start Data
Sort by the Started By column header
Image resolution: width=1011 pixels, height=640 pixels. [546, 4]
end Data
start Data
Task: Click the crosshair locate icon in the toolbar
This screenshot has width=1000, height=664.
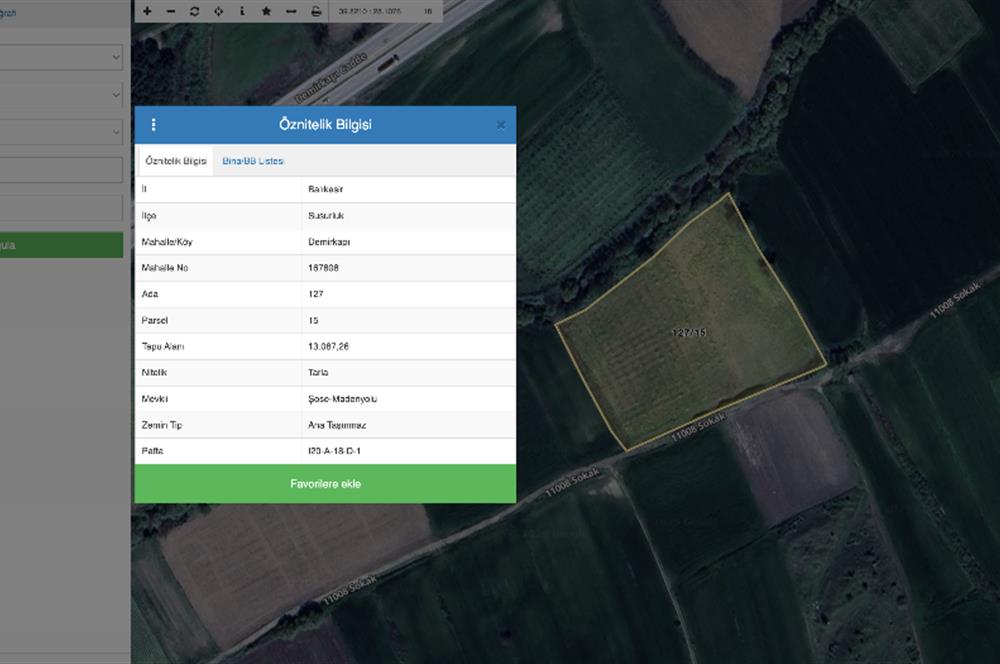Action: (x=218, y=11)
end Data
__Required task__. In the rows, from the line with "Task: Click the" to the line with "Action: (x=218, y=11)", swap "toolbar" for "sidebar" and write those lines out again with nothing else altered. Leave the pictures out of your answer.

__Completed task__.
Task: Click the crosshair locate icon in the sidebar
This screenshot has width=1000, height=664.
Action: (x=218, y=11)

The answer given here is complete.